With all this data you’ve kindly donated to the provider, they can do lots with it by using analytics. Analytics is just a technique of getting meaningful patterns from data. For example, a business might use it for tracking and predicting the behaviour of its customers in order to improve its marketing or staffing levels. Banks can use it for predicting risk and therefore decision-making when deciding on loans. Firms can also follow how competitors are doing, perhaps buying out the competition before it threatens their own business. Some believe that this is why Facebook scooped up WhatsApp.
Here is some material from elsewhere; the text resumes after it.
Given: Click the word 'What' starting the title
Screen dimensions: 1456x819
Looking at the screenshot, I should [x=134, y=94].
Depending on your point of view, much of this activity with big data is benign, simply making businesses more efficient, allowing directors and managers make better, more informed decisions. But how comfortable are you about your lack of privacy brought about by big data? By mining big data (yes, it is called data mining) companies can build up a detailed profile of you. Every aspect of your personality can be examined, whether you are outgoing, whether you are conscious of the environment, where you like to travel and so on. This is hugely valuable information to big data holders as they can sell on this information to those who wish to target us with their product advertising. Make no mistake, there is huge money to be made. Mined big data contributed to the $25billion net profit of Google, Amazon, Facebook, Apple and Microsoft (known as the Big Five) in the first quarter of this year alone!
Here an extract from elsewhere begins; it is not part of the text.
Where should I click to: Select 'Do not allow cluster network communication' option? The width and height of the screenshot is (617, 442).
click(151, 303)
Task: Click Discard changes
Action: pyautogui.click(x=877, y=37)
Setting aside the security issues and subsequent responsibilities of those holding big data, which are substantial, there is a growing potentially nefarious side to big data which raised its head recently in politics; the role in influencing the outcomes of elections. Here’s an example. In UK’s recent European Union (EU) referendum, one of the issues was fishing. While in the EU, British fishermen do not have the exclusive use of waters around the UK for fishing; they have to obey EU rules. Those arguing for a withdrawal from the EU used big data to carry out a profile analysis of those in the fishing industry whom they believed could be influenced to “vote leave” and bombarded them with the appropriate advertising. Some believe that big data helped Donald Trump to become the US President. In June 2016, just five months before the election, Trump’s campaign team hired a British company, Cambridge Analytica, to advise them on identifying those voters around the US with concerns on specific issues. Having identified those groups, highly focussed “persuasive” advertising could be deployed to help them see the advantages of voting for Donald Trump. There are those who argue that social media, spreading half-truths and downright lies, played a more important part in the US election, but few have doubts on the growing ability of computer algorithms to mine big data and therefore play a huge role in future elections around the world.
So next time you search on Google, share on Facebook, buy on Amazon or use Microsoft or Apple software, pause and think how generous you are to these companies.
John Dobson worked in UK Prime Minister John Major’s Office between 1995 and 1998 and is presently a consultant in the private sector.